Outlook: We have to wait for Friday to get any market mover days–Germany IFO, UK retail sales, Japanese CPI.
We have very little fresh US data this week to impress anyone one way or the other, leaving room for Feds to try to dominate the narratives.
This time it was Cleveland Fed Mester, who told us on TV yesterday that it will take a couple of years for inflation to return to 2%, the risk if recession is real but not imminent, and demand is easier to curb than getting the supply side back in line.
This is so obvious and common-sense and drama-free that of course nobody wants to listen. More interesting is Fed Gov Waller backing another 75 bp in July if the data doesn’t behave itself.
You can’t extrapolate from a sample of one but note that commodity prices are down pretty much across the board–see the chart on the last page. This is not so nice for CAD/AUD but if it keeps up, nice for inflation. Now to get those incompetent logistics guys to learn to read.

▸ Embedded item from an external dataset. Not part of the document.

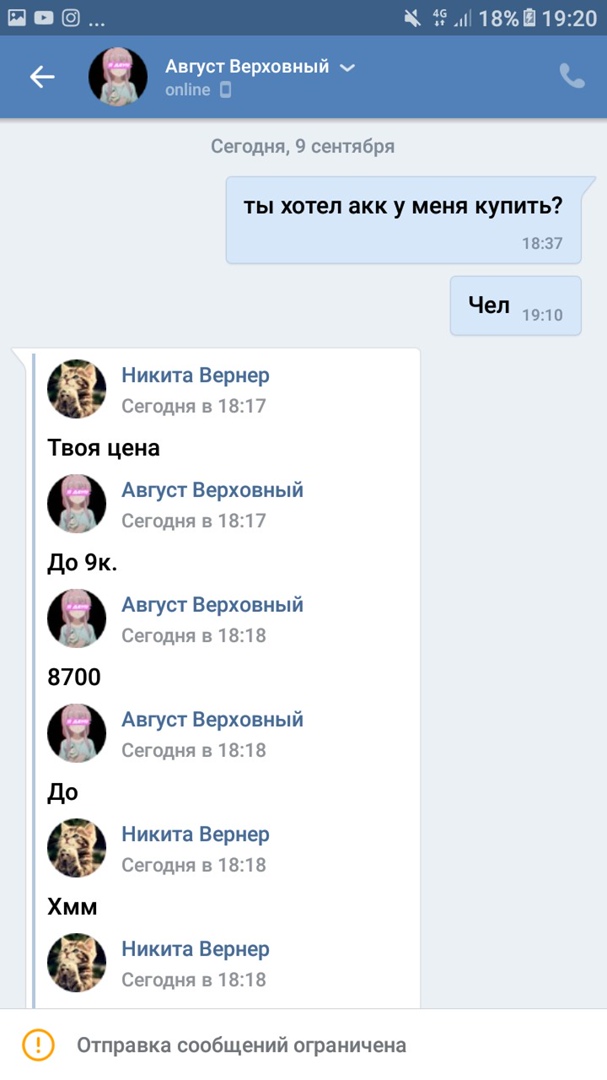Tap cat avatar beside 'Твоя цена' message
The width and height of the screenshot is (607, 1080).
coord(77,389)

The place where data could be a scale-tipper is the UK. So far we have Rightmove reporting UK house prices up 9.3% y/y to a record, if with a lesser monthly gain this time. A potential explosive is a railroad strike starting tomorrow, joined somewhat mysteriously by Underground workers. Shades of the 1970’s! Meanwhile, confidence in the FinMin and PM is somewhat shaky in part because the policy response has been ragged–nobody knows what to expect next. We feel the earth shaking under the UK’s feet. Now would be a good time for the EU to strike back against Boris’ hubris on shoving the deal (and the European Court of Justice) out the door.

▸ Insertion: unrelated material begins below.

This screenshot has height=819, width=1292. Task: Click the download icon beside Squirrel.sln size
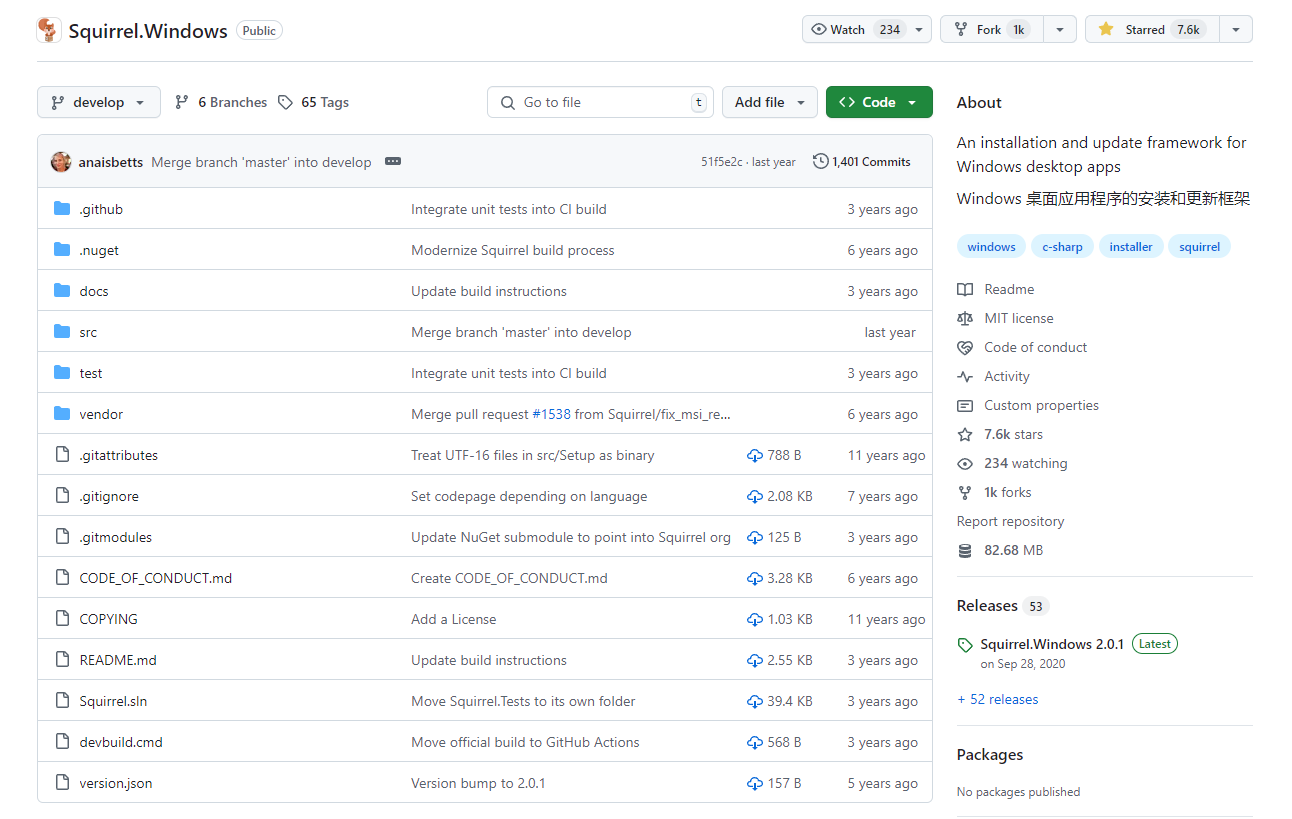[755, 702]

We can see no reason for the dollar to retreat except new positioning (because a ne0way street is just too boring). At risk are the commodity currencies if fear of recession keeps commodity prices on the defensive, and then the pound, The yen is at risk for a different reason–a stubborn MoF. Does anyone look at the dynamite in the box sitting right next to the C4–the JPY/CHF? We always say when in doubt, look at crosses but we wouldn’t touch that one with a bargepole.